This tutorial will introduce you to FFAI’s implementations of the Open AI Gym interface that will allow for easy integration of reinforcement learning algorithms.

You can run examples/gym.py to se a random agent play Blood Bowl through the FFAI Gym environment. The rendering is simplified for faster execution and looks like this: FFAI Gym GUI

examples/gym.py demonstrated how you can run multiple instance of the environment in parallel. Notice, that the render() function doesn’t work across multiple processes. Instead a custom renderer is used in this example.

Agents receive numerical observations from the FFAI environment at every step and sends back and action with an action type and in some cases a position. Along with the observations, the environment also sends a scalar reward value to the agent. We will describe the structure of the three components: observations, actions, and rewards.

Observations

An observation object is a dictionary containing four differet parts:

  1. ‘board’: a list of two-dimensional feature leayers describing the board state.
  2. ‘state’: a vector of normalized values (e.g. turn number, half, scores, etc.) describing the non-spatial game state.
  3. ‘procedures’: a one-hot vector describing which of the 16 procedures the game is currently in.
  4. ‘available-action-types’: a one-hot vector describing which actions types that are available.

Observation: ‘board’

The default feature layers in obs[‘board’] are:

  1. OccupiedLayer()
  2. OwnPlayerLayer()
  3. OppPlayerLayer()
  4. OwnTackleZoneLayer()
  5. OppTackleZoneLayer()
  6. UpLayer()
  7. StunnedLayer()
  8. UsedLayer()
  9. AvailablePlayerLayer()
  10. AvailablePositionLayer()
  11. RollProbabilityLayer()
  12. BlockDiceLayer()
  13. ActivePlayerLayer()
  14. TargetPlayerLayer()
  15. MALayer()
  16. STLayer()
  17. AGLayer()
  18. AVLayer()
  19. MovemenLeftLayer()
  20. BallLayer()
  21. OwnHalfLayer()
  22. OwnTouchdownLayer()
  23. OppTouchdownLayer()
  24. SkillLayer(Skill.BLOCK)
  25. SkillLayer(Skill.DODGE)
  26. SkillLayer(Skill.SURE_HANDS)
  27. SkillLayer(Skill.CATCH)
  28. SkillLayer(Skill.PASS)

A layer is a 2-D array of scalars in [0,1] with the size of the board including crowd padding. Some layers have binary values, e.g. indicating whether a square is occupied by player (OccupiedLayer()), a standing player (UpLayer()), or a player with the Block skill (SkillLayer(Skill.BLOCK)). Other layers contain normalized values such as OwnTackleZoneLayer() that represents the number of frendly tackle zones squares are covered by divided by 8, or MALayer() where the values are equal to the movement allowence of players divided by 10.

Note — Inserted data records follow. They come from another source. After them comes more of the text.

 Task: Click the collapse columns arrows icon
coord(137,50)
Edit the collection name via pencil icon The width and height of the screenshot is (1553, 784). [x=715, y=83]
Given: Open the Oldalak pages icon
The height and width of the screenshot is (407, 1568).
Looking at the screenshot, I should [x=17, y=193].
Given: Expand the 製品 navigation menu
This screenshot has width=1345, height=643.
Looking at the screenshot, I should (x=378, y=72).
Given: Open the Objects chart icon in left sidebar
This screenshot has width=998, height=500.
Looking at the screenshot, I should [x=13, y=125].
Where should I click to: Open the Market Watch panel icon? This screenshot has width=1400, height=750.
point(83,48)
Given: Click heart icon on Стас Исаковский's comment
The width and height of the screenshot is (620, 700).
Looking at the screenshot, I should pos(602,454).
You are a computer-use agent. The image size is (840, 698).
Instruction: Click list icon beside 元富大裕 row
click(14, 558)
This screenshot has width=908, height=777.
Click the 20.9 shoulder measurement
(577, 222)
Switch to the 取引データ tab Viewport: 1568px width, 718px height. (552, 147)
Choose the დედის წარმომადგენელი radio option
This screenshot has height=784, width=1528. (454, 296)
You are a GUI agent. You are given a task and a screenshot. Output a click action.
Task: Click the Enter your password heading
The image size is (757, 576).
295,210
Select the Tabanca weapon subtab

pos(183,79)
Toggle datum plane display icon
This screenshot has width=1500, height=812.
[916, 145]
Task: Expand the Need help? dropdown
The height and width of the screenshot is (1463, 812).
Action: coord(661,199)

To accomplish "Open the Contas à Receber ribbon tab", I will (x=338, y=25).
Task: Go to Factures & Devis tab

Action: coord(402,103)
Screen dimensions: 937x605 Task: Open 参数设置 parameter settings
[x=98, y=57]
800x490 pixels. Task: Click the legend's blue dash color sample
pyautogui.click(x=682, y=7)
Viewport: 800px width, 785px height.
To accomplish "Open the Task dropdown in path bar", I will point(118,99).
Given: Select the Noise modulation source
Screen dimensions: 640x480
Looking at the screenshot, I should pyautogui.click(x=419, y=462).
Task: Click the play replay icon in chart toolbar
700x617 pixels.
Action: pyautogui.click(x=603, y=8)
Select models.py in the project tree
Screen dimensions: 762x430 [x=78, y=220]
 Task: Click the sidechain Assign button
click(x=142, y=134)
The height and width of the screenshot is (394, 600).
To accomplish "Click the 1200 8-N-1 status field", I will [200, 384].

FfAI environments have the above 45 layers by defaults. Custom layers can, however, be implemented by implementing the FeatureLayer:

from ffai.ai import FeatureLayer
class MyCustomLayer(FeatureLayer):

    def produce(self, game):
        out = np.zeros((game.arena.height, game.arena.width))
        for y in range(len(game.state.pitch.board)):
            for x in range(len(game.state.pitch.board[0])):
                player = game.state.pitch.board[y][x]
                out[y][x] = 1.0 if player is not None and player.role.cost > 80000 else 0.0
        return out

    def name(self):
        return "expensive players"

Layers can then be added to an environment like this this:

env.layers.append(MyCustomLayer())

To visualize the feature layers, use the feature_layers option when calling render():

env.render(feature_layers=True)

FFAI Gym Feature Layers

Observation: ‘state’

The ‘state’ part of the observation contains normailized values for folliwng 50 features:

  1. ‘half’
  2. ‘round’
  3. ‘is sweltering heat’
  4. ‘is very sunny’
  5. ‘is nice’
  6. ‘is pouring rain’
  7. ‘is blizzard’
  8. ‘is own turn’available_positions
  9. ‘is kicking first half’
  10. ‘is kicking this drive’
  11. ‘own reserves’
  12. ‘own kods’
  13. ‘own casualites’
  14. ‘opp reserves’
  15. ‘opp kods’
  16. ‘opp casualties’
  17. ‘own score’
  18. ‘own turns’
  19. ‘own starting rerolls’
  20. ‘own rerolls left’
  21. ‘own ass coaches’
  22. ‘own cheerleaders’
  23. ‘own bribes’
  24. ‘own babes’
  25. ‘own apothecary available’
  26. ‘own reroll available’
  27. ‘own fame’
  28. ‘opp score’
  29. ‘opp turns’
  30. ‘opp starting rerolls’
  31. ‘opp rerolls left’
  32. ‘opp ass coaches’
  33. ‘opp cheerleaders’
  34. ‘opp bribes’
  35. ‘opp babes’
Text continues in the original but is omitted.